__Directions__: Check each statement against the passage below on 3D printed bone scaffolds. Answer yes or no, and quote the exact words from the passage that decide it: 1. Adding calcium made the hybrid inks harder to print. 2. In simulated body fluid, the 70S30C-CL hybrids formed hydroxycarbonate apatite within three days. 3. The Ca-free hybrids reached higher strength and toughness than the 70S30C-CL hybrids.

__Source passage__:
== Segment start ==

3D printed hybrid scaffolds for bone regeneration using calcium methoxyethoxide as a calcium source.

Hybrids consist of inorganic and organic co-networks that are indistinguishable above the nanoscale, which can lead to unprecedented combinations of properties, such as high toughness and controlled degradation. We present 3D printed bioactive hybrid scaffolds for bone regeneration, produced by incorporating calcium into our "Bouncy Bioglass", using calcium methoxyethoxide (CME) as the calcium precursor. SiO-CaO/PTHF/PCL-diCOOH hybrid "inks" for additive manufacturing (Direct Ink Writing) were optimised for synergy of mechanical properties and open interconnected pore channels. Adding calcium improved printability. Changing calcium content (5, 10, 20, 30, and 40 mol.%) of the SiO-CaO/PTHF/PCL-diCOOH hybrids affected printability and mechanical properties of the lattice-like scaffolds. Hybrids containing 30 mol.% calcium in the inorganic network (70S30C-CL) printed with 500 µm channels and 100 µm strut size achieved the highest strength (0.90 ± 0.23 MPa) and modulus of toughness (0.22 ± 0.04 MPa). These values were higher than Ca-free SiO/PTHF/PCL-diCOOH hybrids (0.36 ± 0.14 MPa strength and 0.06 ± 0.01 MPa toughness modulus). Over a period of 90 days of immersion in simulated body fluid (SBF), the 70S30C-CL hybrids also kept a stable strain to failure (~30 %) and formed hydroxycarbonate apatite within three days. The extracts released by the 70S30C-CL hybrids in growth medium did not cause cytotoxic effects on human bone marrow stromal cells over 24 h of culture.

== Segment end ==

__Data extracts__:

== Segment start ==

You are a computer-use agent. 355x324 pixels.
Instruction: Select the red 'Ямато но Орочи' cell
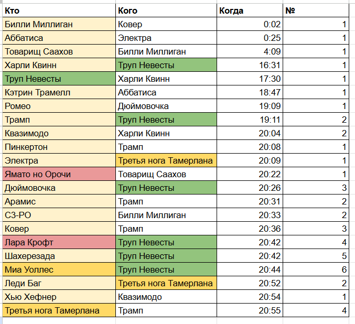tap(59, 174)
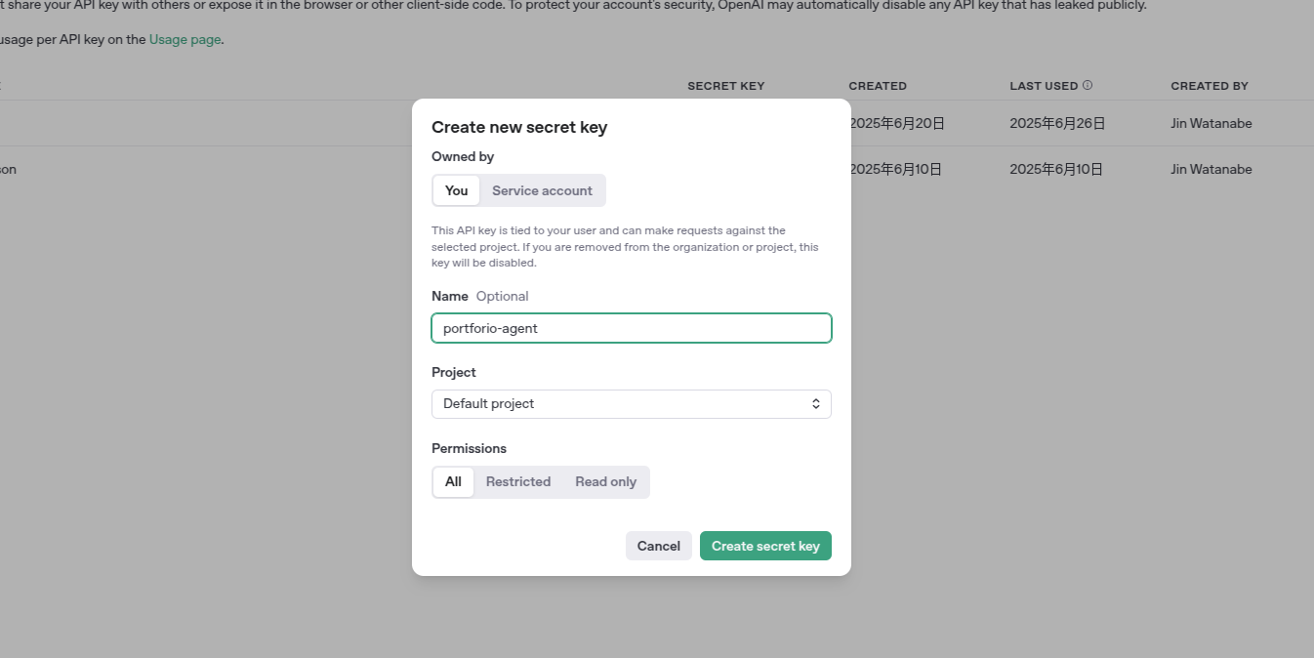
Task: Click the CREATED column header
Action: pos(877,85)
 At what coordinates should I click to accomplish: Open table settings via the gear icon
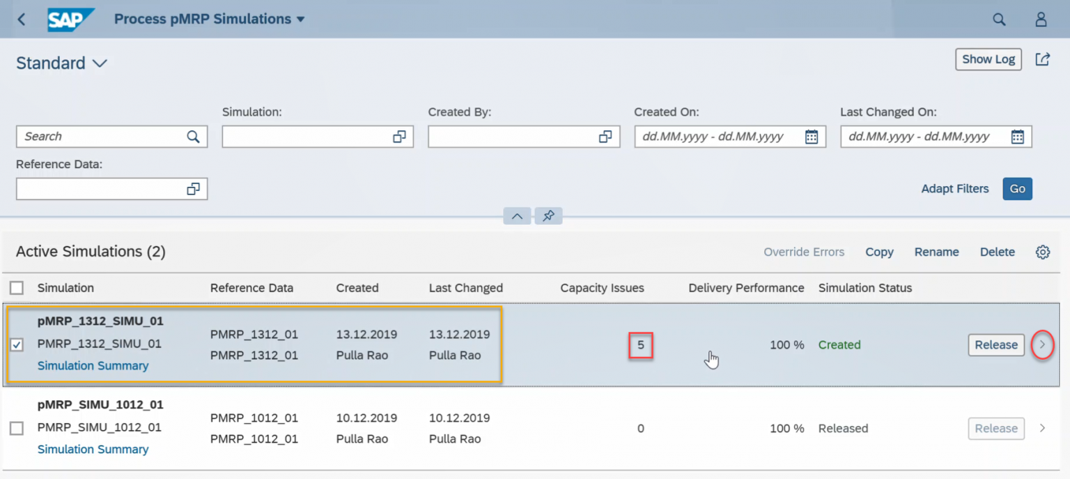[1042, 252]
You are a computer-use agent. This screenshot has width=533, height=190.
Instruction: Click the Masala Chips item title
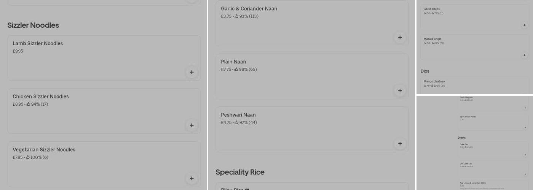pos(432,39)
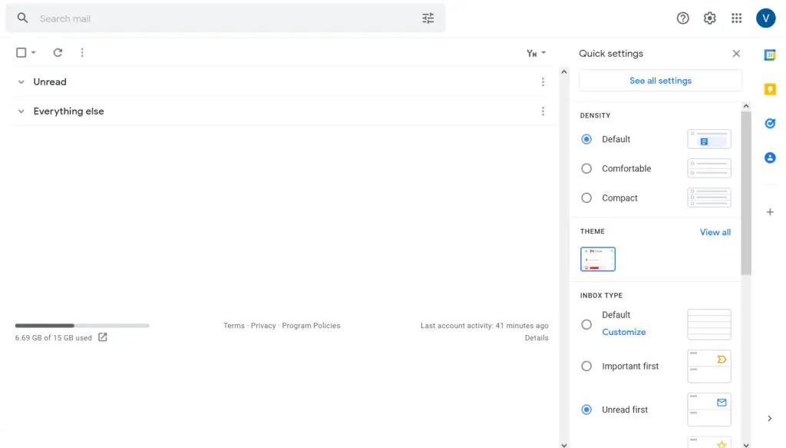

== Segment end ==

__Written reply__:
1. No: "Adding calcium improved printability."
2. Yes: "formed hydroxycarbonate apatite within three days"
3. No: "These values were higher than Ca-free SiO/PTHF/PCL-diCOOH hybrids"